Yes, but, I NEVER EVER do this until the basic architecture
is certainly decided upon.

> But there are some basic fundamentals that you are
> missing. I don't think it has been working perfectly -
> just enough to satisfy some proof of concept for you. If
> you want this to be a single thread FIFO

Consistent 100% accuracy on all font instances.

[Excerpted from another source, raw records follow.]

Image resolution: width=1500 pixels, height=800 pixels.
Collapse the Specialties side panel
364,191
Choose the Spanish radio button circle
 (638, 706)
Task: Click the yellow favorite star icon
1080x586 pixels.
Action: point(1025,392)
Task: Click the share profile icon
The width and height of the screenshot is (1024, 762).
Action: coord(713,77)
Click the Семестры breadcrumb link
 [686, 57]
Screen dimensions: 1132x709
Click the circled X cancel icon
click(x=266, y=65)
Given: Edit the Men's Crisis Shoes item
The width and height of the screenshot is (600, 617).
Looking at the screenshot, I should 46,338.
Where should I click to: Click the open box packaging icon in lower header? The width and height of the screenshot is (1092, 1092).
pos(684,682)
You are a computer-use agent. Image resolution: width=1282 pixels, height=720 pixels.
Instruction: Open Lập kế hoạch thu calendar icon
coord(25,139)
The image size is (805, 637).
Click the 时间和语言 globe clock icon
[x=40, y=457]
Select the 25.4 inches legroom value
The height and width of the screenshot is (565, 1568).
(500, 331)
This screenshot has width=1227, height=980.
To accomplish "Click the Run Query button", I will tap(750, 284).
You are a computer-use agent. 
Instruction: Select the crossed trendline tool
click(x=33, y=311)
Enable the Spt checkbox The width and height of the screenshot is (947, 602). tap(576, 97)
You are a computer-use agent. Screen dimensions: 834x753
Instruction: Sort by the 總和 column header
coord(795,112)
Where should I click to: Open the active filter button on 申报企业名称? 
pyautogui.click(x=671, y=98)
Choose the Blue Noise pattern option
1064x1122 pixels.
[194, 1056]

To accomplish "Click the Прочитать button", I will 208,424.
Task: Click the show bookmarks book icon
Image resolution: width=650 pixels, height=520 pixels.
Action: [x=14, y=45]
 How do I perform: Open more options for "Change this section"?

> queue processor, the OCR application is not ready for a
> web server which will spawn a thread for each request. If
> you are measuring a 3.7 min processing time, well, not
> only that change the paradigm of your client UI, you have
> a 3.7*(1+Q) completion time where Q is the number of items
> in the queue for each new request.


Oh now I see where you are getting the 3.7 minutes from. The
actual maximum time per user request is 1/10 second for a
whole page of data. Requests larger than a page of data will
be placed into a lower priority queue. The system recognizes
72,000 characters per second. My OCR does not need to change
much, it just needs to get its requests from a FIFO queue.
The webserver will have multiple threads to append to this
queue.

>
> You need to focus first on making sure you can scale the
> OCR application. Making it thread ready and safe is a
> first step.

It does not need to be thread ready, it only needs to be
able to read from a FIFO queue.

>
>
> --
> HLS


From: Hector Santos on
Hector Santos wrote:

> Good Morning.
>
> Jerry is correct, you do need to step back and get something done and
> then measure.
>
> But there are some basic fundamentals that you are missing. I don't
> think it has been working perfectly - just enough to satisfy some proof
> of concept for you. If you want this to be a single thread FIFO queue
> processor, the OCR application is not ready for a web server which will
> spawn a thread for each request. If you are measuring a 3.7 min
> processing time, well, not only that change the paradigm of your client
> UI, you have a 3.7*(1+Q) completion time where Q is the number of items
> in the queue for each new request.
>
> You need to focus first on making sure you can scale the OCR
> application. Making it thread ready and safe is a first step.

I should note that if you can't scale up (more threads/cpus), then you
have no choice but to scale out (more machines).

I extremely doubt that you can't run multiple threads of your OCR
applications.

--
HLS